David Foster Wallace committed suicide just eight days before The New York Times called him “The best mind of his generation.” He left an unfinished manuscript (“The Pale King”) and an untouchable legacy. Yet, he also left the next generation of his readers in the dark. His thoughts on technology, politics, pop-culture, and literature, while relevant, are remnants of an earlier time. What about the rapid changes that have taken place since then? As the world has developed past 2008, giving us 5G iPhones, the war in Afghanistan and a pandemic, we are left with scraps from 16 years ago to pore over, to continue to reinterpret with each passing year.
Perhaps the most prolific re-interpreters of his aphorisms are us: the students of small liberal arts schools (much like Kenyon). This is the very audience Wallace sought to warn about “the capital-T Truth:” “The real value of a real education has almost nothing to do with knowledge, and everything to do with simple awareness.” This awareness is something we clearly lack. Somewhere along the line, the liberal arts curriculum has lost the plot. Without a modern voice from a familiar figure, how are we to find it again?

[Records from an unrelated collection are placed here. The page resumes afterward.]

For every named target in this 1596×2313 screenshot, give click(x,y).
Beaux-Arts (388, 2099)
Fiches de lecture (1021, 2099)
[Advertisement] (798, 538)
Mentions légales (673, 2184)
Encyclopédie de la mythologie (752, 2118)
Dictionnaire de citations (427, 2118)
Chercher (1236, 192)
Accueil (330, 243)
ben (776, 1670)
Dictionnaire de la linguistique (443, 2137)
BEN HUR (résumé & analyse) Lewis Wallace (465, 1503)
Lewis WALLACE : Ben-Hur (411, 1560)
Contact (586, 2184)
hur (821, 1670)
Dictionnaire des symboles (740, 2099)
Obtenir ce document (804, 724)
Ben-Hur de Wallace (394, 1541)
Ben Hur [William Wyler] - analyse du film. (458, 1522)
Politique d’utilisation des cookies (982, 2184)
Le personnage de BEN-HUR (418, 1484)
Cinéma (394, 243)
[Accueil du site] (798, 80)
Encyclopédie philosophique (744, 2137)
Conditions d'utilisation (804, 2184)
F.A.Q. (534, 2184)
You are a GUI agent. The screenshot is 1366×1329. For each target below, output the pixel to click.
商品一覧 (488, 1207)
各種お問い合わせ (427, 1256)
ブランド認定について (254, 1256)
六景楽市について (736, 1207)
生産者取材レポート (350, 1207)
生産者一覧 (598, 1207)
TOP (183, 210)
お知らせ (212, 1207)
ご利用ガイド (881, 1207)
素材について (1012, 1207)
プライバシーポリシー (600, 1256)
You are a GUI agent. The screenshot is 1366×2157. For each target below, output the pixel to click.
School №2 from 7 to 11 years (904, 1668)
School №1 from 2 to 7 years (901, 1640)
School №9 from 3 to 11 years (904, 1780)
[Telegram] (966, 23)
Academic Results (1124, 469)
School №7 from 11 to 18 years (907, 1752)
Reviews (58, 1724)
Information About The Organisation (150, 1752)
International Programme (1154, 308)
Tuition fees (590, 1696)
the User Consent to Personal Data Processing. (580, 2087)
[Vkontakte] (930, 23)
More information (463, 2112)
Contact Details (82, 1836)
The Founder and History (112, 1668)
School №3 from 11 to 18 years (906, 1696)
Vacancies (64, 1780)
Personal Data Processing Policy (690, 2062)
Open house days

Whether you are ripping into This Is Water over ramen or just encountering it now, ask yourself what does it mean to be “dead” at a school like Trinity? How can we prevent it? Applying systems of empathy to an academic community has never seemed so impossible. Perhaps if he had not passed so soon, Wallace could have guided us poor undergrads to understanding this ever-complex increasingly digital world on a more human level. David Foster Wallace tells us what it means to be a person better than any other writer or philosopher of the modern age. As the world has descended into chaos politically and culturally, we remain sorely in need of his perspective on the ever-evolving and chronically dead circumstances of our communities.